黒い森 3
あの日から1週間、旦那様は騎士団本部から戻ってきていない。
アンナは、掃除洗濯を終えるとすぐにいなくなってしまうし、セイブルも忙しそうだ。
「「ひいおじいさま、見ててね!!」」
「ああ、見せてくれ」
今日はお祖父様が、私たちの様子を見に来てくださった。
今日は庭師の服ではなく、騎士団の服を着ている。
すでに騎士団を引退しているお祖父様まで働かなくてはいけないなんて、よほどの事態に違いない。
――ふと、陛下の笑みが脳裏に浮かんだ。
ハルトの腰に下がるのは、2つに分かれた魔剣。
最近、私はずっと考えていた。『象徴』とは何かを。
魔剣の心が、宝石がある側にあることは間違いない。そしてもう片方は『象徴』だという……。
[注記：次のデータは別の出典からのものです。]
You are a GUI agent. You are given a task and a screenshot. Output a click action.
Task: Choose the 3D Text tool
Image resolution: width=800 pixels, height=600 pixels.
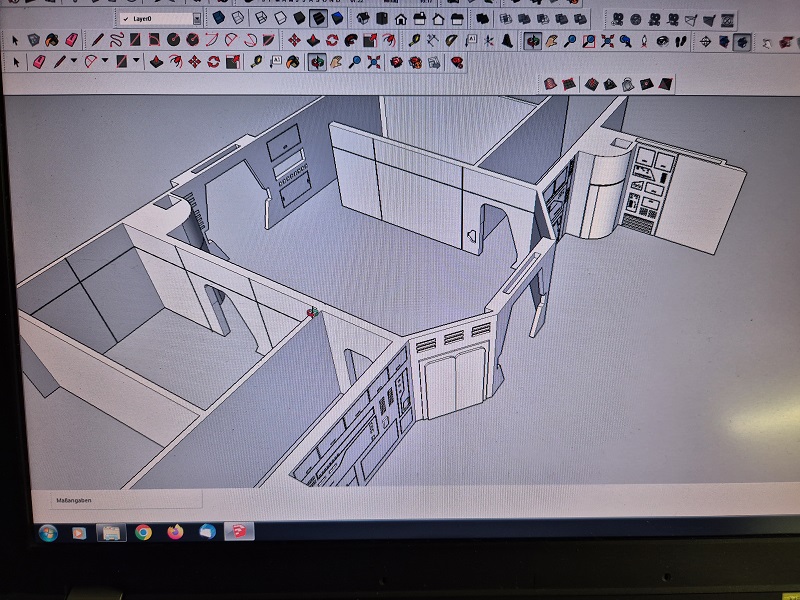508,40
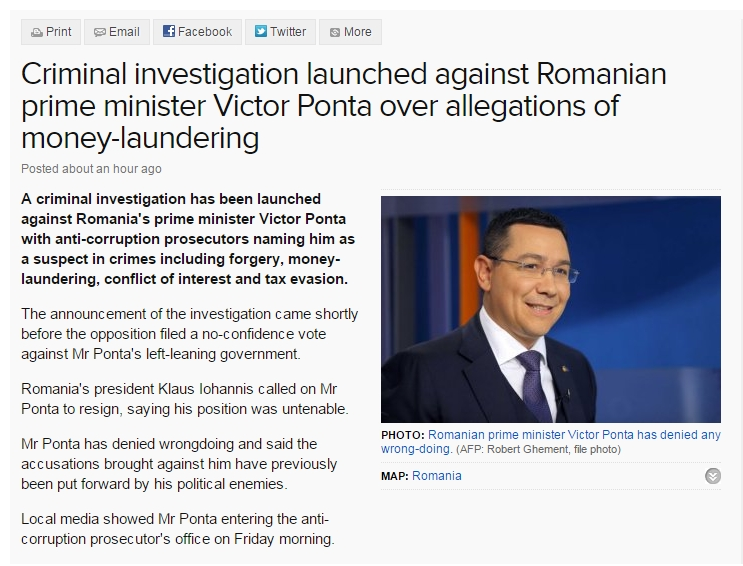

初代騎士レイブランド。『象徴』と言えばやはり『騎士』『英雄』『初代国王の右腕』であることか。
今の魔剣は、騎士ではない、英雄でもない、ましてや初代国王はもういない。
チカチカチカ、ハルトのそばで、魔剣の宝石が赤々と光っている。何か考えているようだ。
キラキラキラ、ルティアのそばで、呪剣の宝石が楽しそうに瞬いている。
「どうして呪剣さんは赤ちゃんなのに、ボードゲームこんなに強いの!?」
「魔剣さんと一緒に戦ったのに、負けた!!」
ルティアとハルトはいつものようにボードゲームをしている。
私は二人にとっくに敵わなくなっている。
そして、以前旦那様が口にしたとおり、魔剣には数百年の盤面の蓄積があるはずだ。
「え、本当に、ルティアと呪剣の勝ち――しかも圧勝」
旦那様ですら、ハルトと魔剣の組み合わせには負け越している。もちろんハルトだけを相手にしたときは、まだ負けることがないが……。
「「データぶんせき?」」
呪剣に顔を近づけ、ルティアとハルトが声を上げた。
魔剣がチカチカ光っている。
「まさか、神代以前にもボードゲームがあったの?」
ハルトの瞳が輝いた。呪剣の機能を分析する気満々のようだ。
「……ふーん、なかったんだ。でも、似たようなものはあったんだね」
「魔剣さん、さっきから黙ってどうしたの?」
今度はルティアが魔剣に話しかける。
「え、悔しかった? 次は負けない?」
ルティアとハルトが、顔を見合わせて笑った。魔剣は子育て指南もできるし、旦那様と戦術的な会話もできるし、何より千年生きてきた。
赤ちゃんのように泣いてしまうらしい呪剣に負けたことが、よほど悔しかったのだろう。
「そっかあ……じゃあ、新しい作戦を考えようねっ!」
ハルトは魔剣を手にニッコリ笑った。
今のところ、呪剣対魔剣のボードゲーム勝率は五分五分。
戦いになったらどうなのだろう。
ふと、浮かんだ考えは魔剣に届いてしまったようだ。
チカチカチカチカ光っている。
魔剣の声は、私には聞こえない。
ルティアとハルトの様子を見る限り、子どもたちに聞こえるように話しているわけでもないようだ。
――魔剣は、ルティアに呪剣を抜かせる気はない。そんなことを言っているような気がした。
それはたぶん、私が魔剣ならこう考えるだろうと、理解し始めているからなのだろう。
「ルティア、少しばかり儂にも打たせてくれ」
「うん!」
お祖父様までボードゲームに参戦した。
「「ひいおじいさま、強い!!」」
「ふふん、まだまだ捻りが足りん。それに陛下はもっとお強いぞ」
「「えー!? すごい!!」」
――結果はなんと、お祖父様の圧勝だった。